With the seemingly endless choice of fertilizers on the market today, how can you be sure you’re getting a good one?
Listed below are the characteristics of a good lawn fertilizer:
Particle size and uniformity
The size of the granules should not be too large. The average particle size of most fertilizers is 240 SGN (size guide number).
All the particles should also be uniform. This way they’ll spread evenly across the lawn and your spreader will have an easier go of it. This results in even feeding and a better application for any herbicide you may be using. If you’ve got experience spreading a “cheap” fertilizer, you know exactly why this is so important.
A good slow-release nitrogen source
Nitrogen is very important for a healthy, growing lawn. But your grass may use it up so quickly that you get a lot of growth for a week or two, and then nothing. You may have noticed that you had to mow about every third day after using a cheap fertilizer. That’s because these fertilizers have no slow-release nitrogen whatsoever.
A primary example would be the old 12-12-12 or 19-19-19 that you can buy at the farm store. You should never use these on your lawn if you want to benefit from extended feeding. These fertilizers will release right away and will be done feeding in a few short weeks, maybe even a few days. Plus they don’t spread as far across the lawn so you’ll have to use a lot more product, which will end up costing you more money.
Almost all decent fertilizers have some sort of slow-release nitrogen in the bag, albeit at different percentages. On most fertilizers, you’ll see one of the following two products:
SCU stands for “sulfur coated urea”. It is urea (nitrogen) coated first with sulfur, then a polymer sealant, and finally a conditioner.

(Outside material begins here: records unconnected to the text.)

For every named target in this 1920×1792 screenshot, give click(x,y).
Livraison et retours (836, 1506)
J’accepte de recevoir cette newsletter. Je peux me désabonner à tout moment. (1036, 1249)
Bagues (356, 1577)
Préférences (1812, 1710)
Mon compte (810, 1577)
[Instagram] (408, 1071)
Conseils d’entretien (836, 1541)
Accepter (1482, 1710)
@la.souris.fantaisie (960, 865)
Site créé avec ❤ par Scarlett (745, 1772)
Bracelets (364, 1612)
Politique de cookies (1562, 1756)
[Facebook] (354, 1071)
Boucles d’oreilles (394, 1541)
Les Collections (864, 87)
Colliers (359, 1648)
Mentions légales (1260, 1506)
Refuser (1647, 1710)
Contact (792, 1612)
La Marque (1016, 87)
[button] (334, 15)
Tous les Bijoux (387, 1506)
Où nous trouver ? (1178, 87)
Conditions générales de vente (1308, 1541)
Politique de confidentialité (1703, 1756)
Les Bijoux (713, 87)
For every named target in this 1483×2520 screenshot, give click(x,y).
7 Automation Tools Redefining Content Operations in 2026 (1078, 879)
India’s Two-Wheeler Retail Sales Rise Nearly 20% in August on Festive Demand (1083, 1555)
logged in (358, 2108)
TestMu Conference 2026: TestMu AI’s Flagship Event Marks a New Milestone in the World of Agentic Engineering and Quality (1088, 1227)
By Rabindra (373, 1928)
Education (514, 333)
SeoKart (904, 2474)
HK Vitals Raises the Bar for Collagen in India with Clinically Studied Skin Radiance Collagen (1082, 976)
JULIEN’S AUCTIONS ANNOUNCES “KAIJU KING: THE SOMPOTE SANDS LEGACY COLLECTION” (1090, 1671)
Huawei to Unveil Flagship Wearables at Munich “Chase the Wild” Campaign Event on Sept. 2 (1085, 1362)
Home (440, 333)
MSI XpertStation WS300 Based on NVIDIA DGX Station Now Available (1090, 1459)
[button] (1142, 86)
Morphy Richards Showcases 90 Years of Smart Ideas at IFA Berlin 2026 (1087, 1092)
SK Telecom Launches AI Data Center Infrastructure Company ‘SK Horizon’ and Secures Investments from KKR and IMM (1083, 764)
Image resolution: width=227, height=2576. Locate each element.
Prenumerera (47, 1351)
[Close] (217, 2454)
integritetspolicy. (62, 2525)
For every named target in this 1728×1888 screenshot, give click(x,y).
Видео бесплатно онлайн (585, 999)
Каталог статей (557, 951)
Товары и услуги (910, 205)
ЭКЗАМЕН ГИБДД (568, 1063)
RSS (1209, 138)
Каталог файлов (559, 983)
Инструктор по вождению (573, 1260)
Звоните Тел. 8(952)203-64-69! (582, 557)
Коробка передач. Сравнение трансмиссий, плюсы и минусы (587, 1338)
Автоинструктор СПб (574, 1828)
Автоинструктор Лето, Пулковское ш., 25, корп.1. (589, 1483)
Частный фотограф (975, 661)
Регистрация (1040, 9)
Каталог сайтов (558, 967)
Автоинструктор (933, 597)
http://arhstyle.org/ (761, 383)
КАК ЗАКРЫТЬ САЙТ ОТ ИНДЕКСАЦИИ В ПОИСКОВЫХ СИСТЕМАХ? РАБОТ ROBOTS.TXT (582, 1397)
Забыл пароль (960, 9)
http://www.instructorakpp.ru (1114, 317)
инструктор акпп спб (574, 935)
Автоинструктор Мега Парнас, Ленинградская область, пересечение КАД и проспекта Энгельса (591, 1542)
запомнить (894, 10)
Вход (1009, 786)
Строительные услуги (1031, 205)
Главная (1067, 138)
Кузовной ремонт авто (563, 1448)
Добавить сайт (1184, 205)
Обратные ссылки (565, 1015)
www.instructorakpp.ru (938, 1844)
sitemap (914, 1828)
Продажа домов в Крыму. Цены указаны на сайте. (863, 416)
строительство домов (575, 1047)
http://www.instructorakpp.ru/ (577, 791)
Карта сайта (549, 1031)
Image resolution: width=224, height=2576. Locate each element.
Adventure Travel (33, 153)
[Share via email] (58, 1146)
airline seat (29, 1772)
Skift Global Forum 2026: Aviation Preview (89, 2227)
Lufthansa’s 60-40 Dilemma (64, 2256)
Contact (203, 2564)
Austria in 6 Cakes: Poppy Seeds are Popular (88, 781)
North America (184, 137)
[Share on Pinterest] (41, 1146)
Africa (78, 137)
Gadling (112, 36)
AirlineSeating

It’s sort of like a peanut M&M. It’s urea (nitrogen) with a shell on it. This is a good product, but the coating can be damaged during shipping and handling. Also, it only takes a little heat and moisture to break it down. Therefore, it won’t feed your lawn for a very long time… maybe 6 weeks or so.
XCU is a polymer wax coating that outlasts sulfur coated urea (SCU). This will keep the nitrogen available to the grass plant for a little longer than SCU.
Stabilized nitrogen is the best you can get for your lawn. The more elite fertilizers have moved beyond SCU and XCU. You’ll find stabilized nitrogen with trade names such as UMAXX®, UFLEXX®, and REGAIN®. These products keep the nitrogen in the stable ammonium form and in the soil for more efficient use by your lawn. As a side benefit, they also reduce the leaching of nitrates that can contaminate groundwater.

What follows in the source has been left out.